We also performed sensitivity analysis for the impact of asymptomatic duration on total cases. In the literature there is a significant ambiguity on the estimates used for asymptomatic durations for STIs in general and for chlamydia as well. In our base simulations we used 300 days based on Althaus et al. [8] and again via Monte Carlo sampling method performed the sensitivity analysis. For this parameter we used Uniform distribution with parameters of (200,400) and mean of 300 days. The average for total cases (i.e., rate at which population got infected asymptomatically and symptomatically) with 10 percentile and 90 percentile is presented in Figure 4. As we can see, the difference between 10 percentile and 90 percentile is more significant, i.e., 17%, and again, the gap is at its maximum at the end of the simulation time. Since the sensitivity of total cases is much higher on asymptomatic duration than the transmission rate, public health efforts should first focus on obtaining better and more accurate estimates for this parameter in order to inform policy decision making for designing chlamydia prevention interventions.

4. Conclusions and Discussions

Our model quantified the potential value of screening and treatment programs for chlamydia in reducing the burden of disease in the North Omaha community. Behavioral change based prevention interventions have some effect on reducing the prevalence in the targeted age group. However, more benefit can be obtained with frequent screening and treatment programs. Cost effectiveness of public health programs should be evaluated by the public health decision makers in order to identify optimal program specific to their communities.

Figure 3. Impact of various screening programs on total number of recovered.

Figure 4. Impact of various screening programs on total number of recovered.

Our mathematical model was designed based on parameters from an epidemiological study conducted in North Omaha, Nebraska and estimates from current literature. We undertook sensitivity analyses to show that the conclusions are robust to parameter assumptions. We have chosen a straightforward model framework, have used conservative assumptions, and considered only the direct effect of screening coverage on prevalence of chlamydia. Our model can easily be modified and adopted in other populations to plan public health programs or examine the effectiveness of screening programs. One limitation of our study is that it does not include any cost effectiveness evaluation for the screening programs; however, previous studies have shown screening and treatment is cost effective. Access to screening should be equitable for all irrespective of socio-economic status, gender, race and ethnicity. However, the additional resources required to increase screening coverage to reach equity among all residents would be more effectively employed in the short term.

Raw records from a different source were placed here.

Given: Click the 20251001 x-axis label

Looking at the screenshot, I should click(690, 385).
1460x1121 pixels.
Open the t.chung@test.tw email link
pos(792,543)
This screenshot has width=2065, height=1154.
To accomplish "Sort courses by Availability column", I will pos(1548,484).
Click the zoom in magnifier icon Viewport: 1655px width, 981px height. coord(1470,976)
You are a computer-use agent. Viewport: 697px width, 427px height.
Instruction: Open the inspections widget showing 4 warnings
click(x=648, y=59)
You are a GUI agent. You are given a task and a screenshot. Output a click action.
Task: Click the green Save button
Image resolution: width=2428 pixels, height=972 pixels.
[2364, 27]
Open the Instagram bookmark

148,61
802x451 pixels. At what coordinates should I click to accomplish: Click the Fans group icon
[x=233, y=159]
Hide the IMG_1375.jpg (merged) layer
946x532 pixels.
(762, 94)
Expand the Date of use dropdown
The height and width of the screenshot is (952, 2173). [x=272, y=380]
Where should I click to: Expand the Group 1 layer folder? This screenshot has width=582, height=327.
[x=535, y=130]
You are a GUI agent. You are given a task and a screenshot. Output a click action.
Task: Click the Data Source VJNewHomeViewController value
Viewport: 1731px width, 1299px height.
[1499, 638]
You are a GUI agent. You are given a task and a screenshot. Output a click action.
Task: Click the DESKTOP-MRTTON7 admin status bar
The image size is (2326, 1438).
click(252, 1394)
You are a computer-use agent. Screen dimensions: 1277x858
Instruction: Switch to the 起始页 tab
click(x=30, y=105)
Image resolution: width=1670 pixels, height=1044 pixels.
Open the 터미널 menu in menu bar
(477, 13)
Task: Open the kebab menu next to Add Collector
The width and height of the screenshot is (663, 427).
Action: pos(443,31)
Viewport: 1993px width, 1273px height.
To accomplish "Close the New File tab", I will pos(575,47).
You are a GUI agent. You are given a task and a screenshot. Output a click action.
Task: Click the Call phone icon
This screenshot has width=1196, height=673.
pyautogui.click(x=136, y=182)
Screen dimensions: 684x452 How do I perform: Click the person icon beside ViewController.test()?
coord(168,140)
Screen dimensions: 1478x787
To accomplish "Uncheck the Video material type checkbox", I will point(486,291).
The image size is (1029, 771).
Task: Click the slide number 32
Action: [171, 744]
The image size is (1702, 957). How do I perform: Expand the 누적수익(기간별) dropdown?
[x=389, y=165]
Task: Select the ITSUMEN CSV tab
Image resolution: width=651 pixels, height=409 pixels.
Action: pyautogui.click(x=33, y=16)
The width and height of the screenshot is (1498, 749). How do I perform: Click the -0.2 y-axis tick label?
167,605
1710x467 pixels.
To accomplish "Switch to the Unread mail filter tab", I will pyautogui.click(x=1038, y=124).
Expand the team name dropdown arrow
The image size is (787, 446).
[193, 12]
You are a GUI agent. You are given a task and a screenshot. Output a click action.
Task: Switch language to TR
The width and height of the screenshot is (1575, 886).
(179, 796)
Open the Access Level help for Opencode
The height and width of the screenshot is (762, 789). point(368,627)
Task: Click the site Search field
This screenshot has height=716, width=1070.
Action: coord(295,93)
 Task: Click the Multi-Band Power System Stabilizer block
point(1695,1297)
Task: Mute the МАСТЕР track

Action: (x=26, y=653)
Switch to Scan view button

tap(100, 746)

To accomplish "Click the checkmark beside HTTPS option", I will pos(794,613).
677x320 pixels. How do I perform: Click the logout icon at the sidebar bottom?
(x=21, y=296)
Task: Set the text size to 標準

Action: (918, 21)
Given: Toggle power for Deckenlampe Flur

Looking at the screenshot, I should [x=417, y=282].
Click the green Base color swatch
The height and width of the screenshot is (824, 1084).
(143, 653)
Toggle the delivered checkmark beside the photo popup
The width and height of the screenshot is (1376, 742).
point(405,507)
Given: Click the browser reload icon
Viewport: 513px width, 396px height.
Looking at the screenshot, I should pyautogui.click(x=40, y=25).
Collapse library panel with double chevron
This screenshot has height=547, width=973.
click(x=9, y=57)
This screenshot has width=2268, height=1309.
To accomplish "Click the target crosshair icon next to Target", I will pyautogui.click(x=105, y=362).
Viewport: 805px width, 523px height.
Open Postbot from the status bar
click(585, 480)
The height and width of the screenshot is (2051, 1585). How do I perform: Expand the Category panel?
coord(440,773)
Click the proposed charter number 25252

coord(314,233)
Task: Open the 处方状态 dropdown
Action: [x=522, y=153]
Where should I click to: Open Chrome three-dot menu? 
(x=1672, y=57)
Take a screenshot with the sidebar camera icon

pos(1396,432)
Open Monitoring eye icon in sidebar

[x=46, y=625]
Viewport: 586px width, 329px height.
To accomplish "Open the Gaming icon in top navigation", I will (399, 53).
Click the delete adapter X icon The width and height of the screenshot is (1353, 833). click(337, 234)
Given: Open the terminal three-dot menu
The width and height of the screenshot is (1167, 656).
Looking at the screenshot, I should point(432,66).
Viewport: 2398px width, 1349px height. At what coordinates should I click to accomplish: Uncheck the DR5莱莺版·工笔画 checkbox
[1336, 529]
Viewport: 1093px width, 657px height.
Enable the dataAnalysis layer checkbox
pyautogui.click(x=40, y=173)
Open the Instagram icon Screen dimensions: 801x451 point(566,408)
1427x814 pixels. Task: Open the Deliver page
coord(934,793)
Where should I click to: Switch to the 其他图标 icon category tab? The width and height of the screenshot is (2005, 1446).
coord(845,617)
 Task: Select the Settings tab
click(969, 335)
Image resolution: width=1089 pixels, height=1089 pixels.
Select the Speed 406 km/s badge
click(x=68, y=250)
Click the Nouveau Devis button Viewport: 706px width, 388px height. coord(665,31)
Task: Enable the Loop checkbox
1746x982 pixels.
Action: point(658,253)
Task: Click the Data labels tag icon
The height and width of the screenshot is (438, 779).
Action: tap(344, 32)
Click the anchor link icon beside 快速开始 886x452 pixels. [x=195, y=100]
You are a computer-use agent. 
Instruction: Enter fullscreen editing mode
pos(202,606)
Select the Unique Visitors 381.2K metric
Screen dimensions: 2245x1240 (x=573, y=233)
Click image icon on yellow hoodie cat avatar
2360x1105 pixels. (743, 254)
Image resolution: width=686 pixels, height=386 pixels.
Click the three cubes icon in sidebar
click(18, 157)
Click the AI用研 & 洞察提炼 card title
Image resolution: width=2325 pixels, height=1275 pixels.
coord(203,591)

Future planning of chlamydia control could include measures to increase screening coverage such as sex and age specific screening paired with or supported by a renewed focus on education. Screening of chlamydia is an effective intervention to reduce sexually transmitted infections and mathematical models can be used to evaluate its effectiveness. Finally, our analyses demonstrate the sensitivity of health outcomes on disease specific parameters. Uncertainty on the asymptomatic duration has significant impact on the total cases that can be generated in the community; therefore, public health research should focus more on obtaining better estimates for this parameter in order to better design optimal intervention strategies.

In the future work, variations on the activity levels, partnership and duration of partnership can be explicitly modeled, rather than assuming instantaneous partnerships. Also, more flexible screening programs can be evaluated, e.g., modeling the behavior of screening for individuals who are in risk groups. Extensive sensitivity analyses can also be performed for other parameters in the model.

NOTES

*Corresponding author.

Conflicts of Interest

The authors declare no conflicts of interest.